Selon Google Threat Intelligence Group (GTIG), il ne s’agissait pas d’une faille structurelle de Salesforce mais bien d’un abus des droits accordés par l’appli tierce. Une fois alerté, Salesforce a retiré Drift de son AppExchange et conseillé de désactiver l’intégration. L’entreprise insiste sur le fait que ses clients non-utilisateurs de Drift ne sont pas concernés.

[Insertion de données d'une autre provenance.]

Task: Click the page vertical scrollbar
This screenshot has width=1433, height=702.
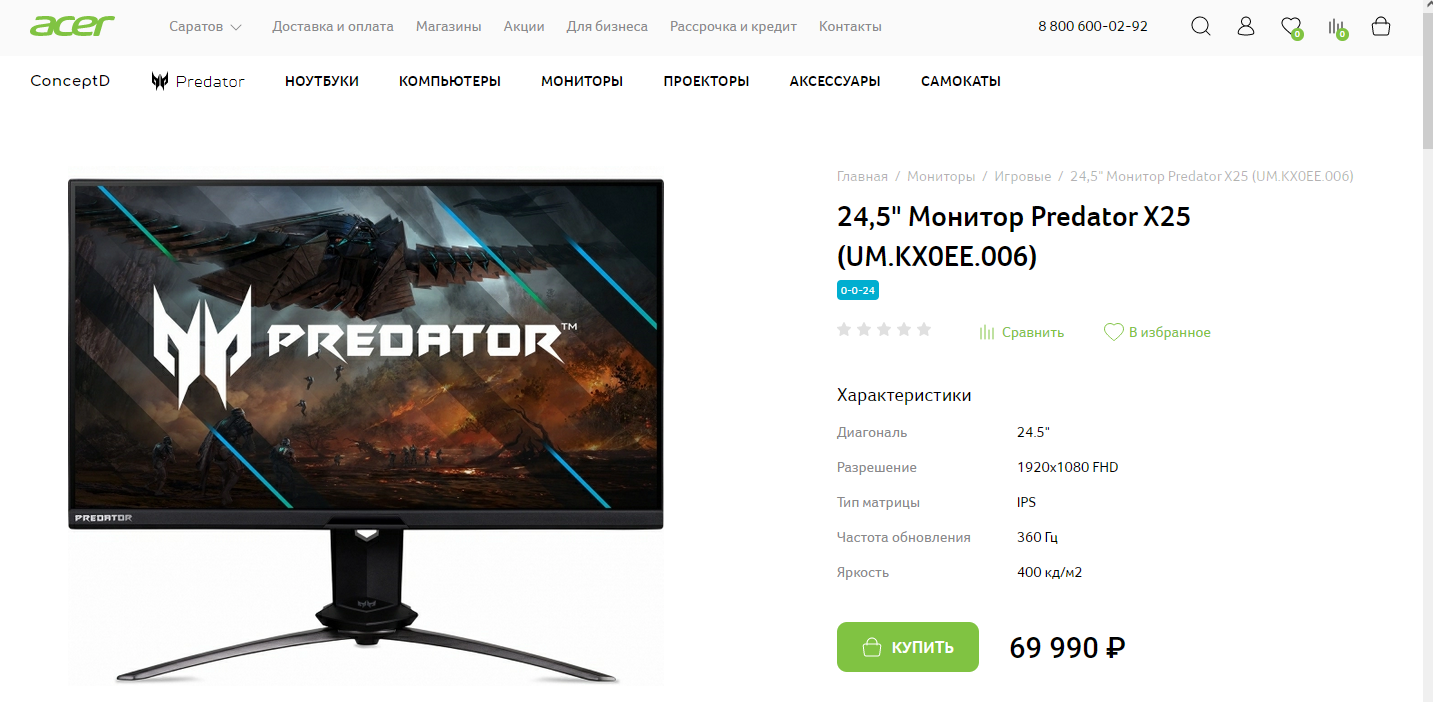Action: point(1427,351)

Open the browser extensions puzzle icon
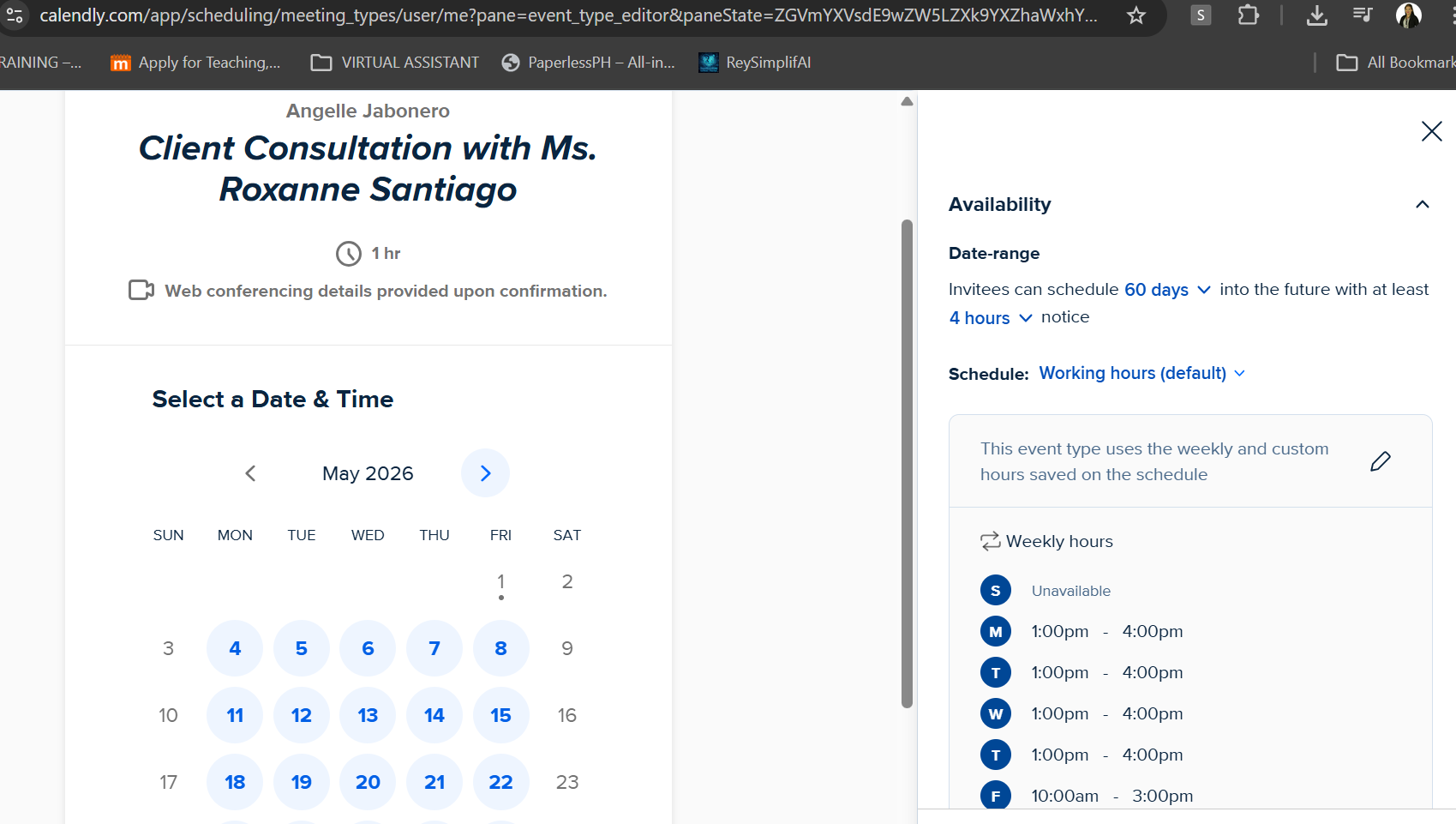point(1249,15)
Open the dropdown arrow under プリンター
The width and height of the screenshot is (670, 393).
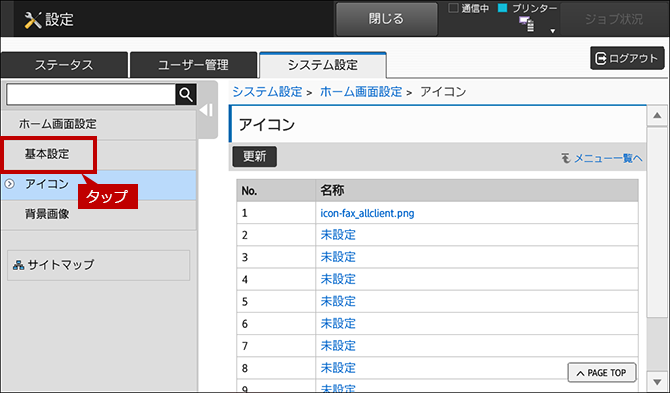[x=552, y=31]
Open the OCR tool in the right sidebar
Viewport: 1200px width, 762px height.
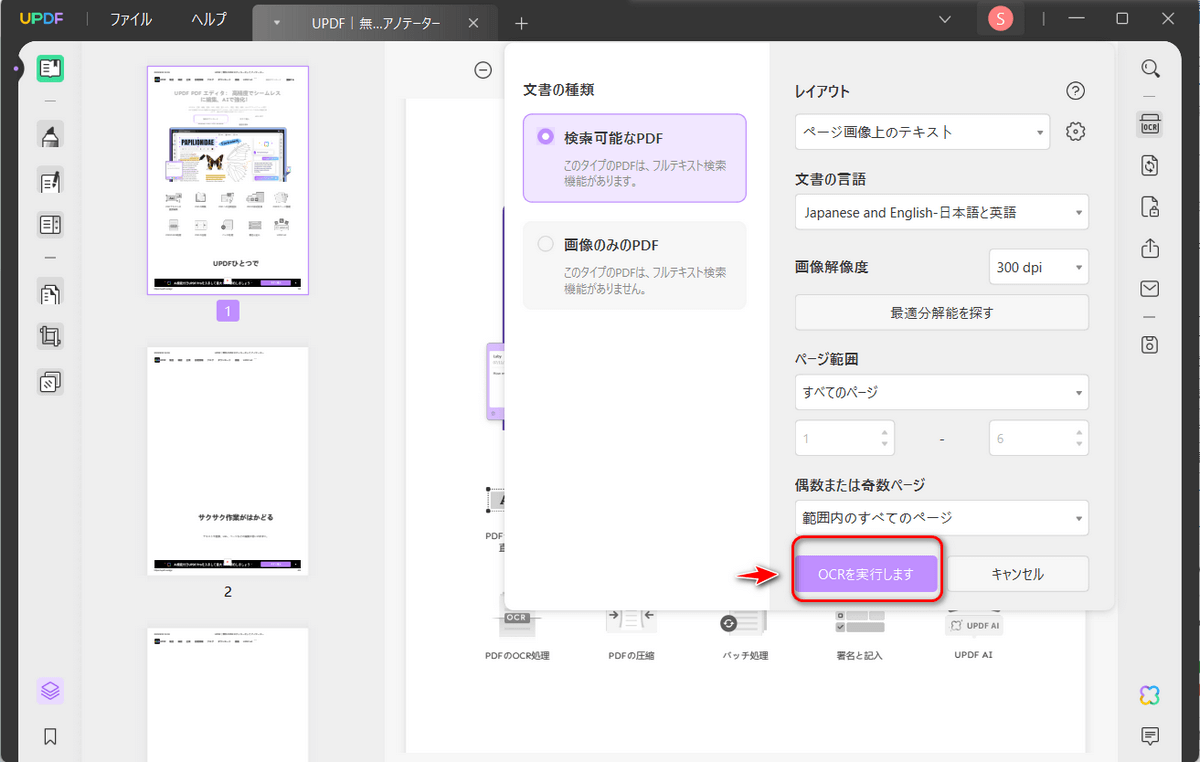point(1149,124)
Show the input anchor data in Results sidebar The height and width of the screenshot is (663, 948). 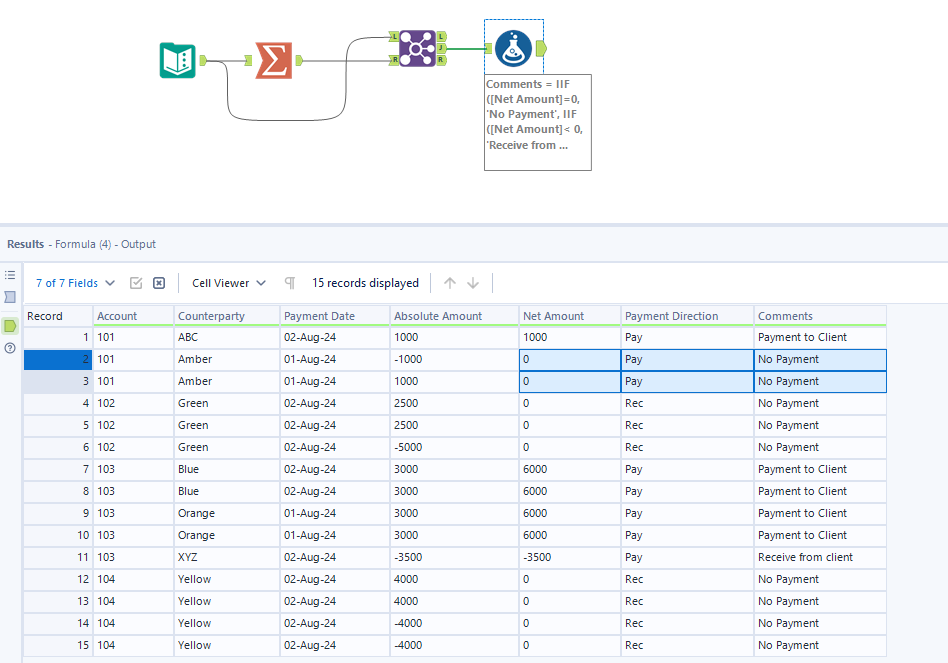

Des multinationales contraintes de notifier des fuites
La liste des victimes reflète l’ampleur du problème. Constructeur automobile, compagnies aériennes, assureurs, groupes de luxe et distributeurs de mode ont été touchés. Stellantis, KLM, Adidas, Qantas, Allianz Life, Louis Vuitton, Dior, Tiffany & Co. et Pandora ont confirmé des incidents. Tous ont dû notifier des clients exposés à la perte de données. Le Service Veille de ZATAZ a d’ailleurs remarqué que le compte Telegram de ceux qui s’annonçaient comme les auteurs de ces infiltrations a été fermé. L’espace affiche un message laconique « fermé pour non respect des règles« . La justice est-elle passée par là ?

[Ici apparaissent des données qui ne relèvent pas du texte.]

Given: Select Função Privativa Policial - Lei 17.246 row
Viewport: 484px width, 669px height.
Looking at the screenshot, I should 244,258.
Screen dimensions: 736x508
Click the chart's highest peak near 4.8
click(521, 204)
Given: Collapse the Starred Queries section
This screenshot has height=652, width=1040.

Les informations volées n’ont pas l’ampleur de numéros de cartes bancaires ou de mots de passe, mais elles suffisent à alimenter des campagnes de phishing ciblé. Les cybercriminels peuvent désormais usurper des identités, exploiter des mails professionnels crédibles ou orchestrer des fraudes au président. Cette réutilisation des données accentue le risque de compromission secondaire, souvent plus destructeur que la fuite initiale.
Le gang ShinyHunters, actif depuis plusieurs années, a revendiqué de nombreuses campagnes similaires. Entre mai et août, il aurait lancé des centaines d’attaques contre des organisations connectées à Salesforce par Drift, industrialisant l’usage frauduleux de jetons OAuth.

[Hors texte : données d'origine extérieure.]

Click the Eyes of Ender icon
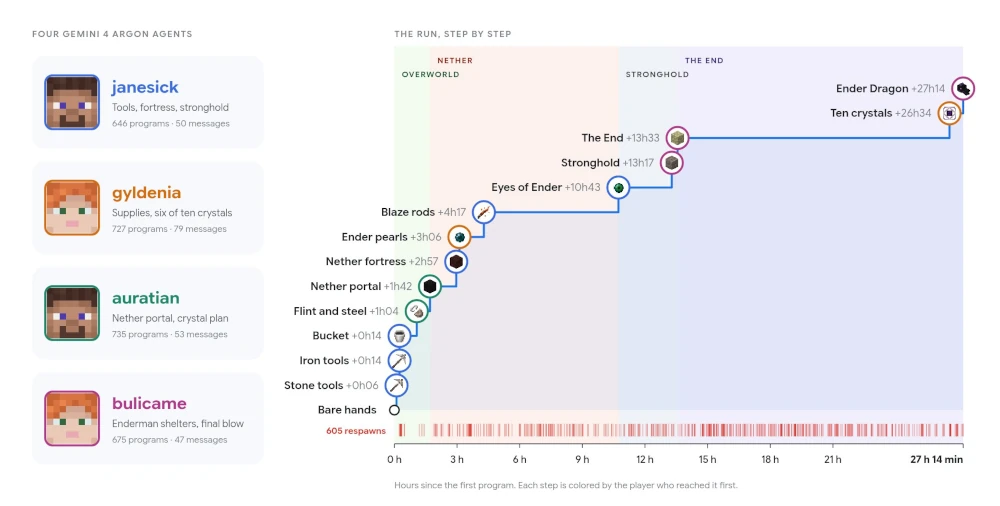The image size is (1000, 506). click(x=618, y=188)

Procès en Californie et question de responsabilité
Au-delà du volet technique, le scandale devient juridique. Une quinzaine de plaintes ont été déposées en Californie contre Salesforce. Plusieurs cherchent à obtenir le statut de recours collectif. Les plaignants accusent l’éditeur de n’avoir pas pris les mesures suffisantes pour sécuriser l’accès aux données, malgré sa position dominante sur le marché du CRM.
Salesforce réfute ces accusations et insiste sur l’absence de vulnérabilité directe dans sa plateforme. L’entreprise renvoie la responsabilité vers la connexion tierce. Les victimes rétorquent que l’éditeur aurait dû mieux contrôler les applications autorisées sur son marketplace et sécuriser les processus d’intégration.
Cette affaire illustre la zone grise de la cybersécurité en chaîne d’approvisionnement. Lorsqu’un maillon externe est compromis, la responsabilité du fournisseur principal reste floue. Or, pour des entreprises dont la valeur repose sur la confiance client, l’impact réputationnel est immédiat.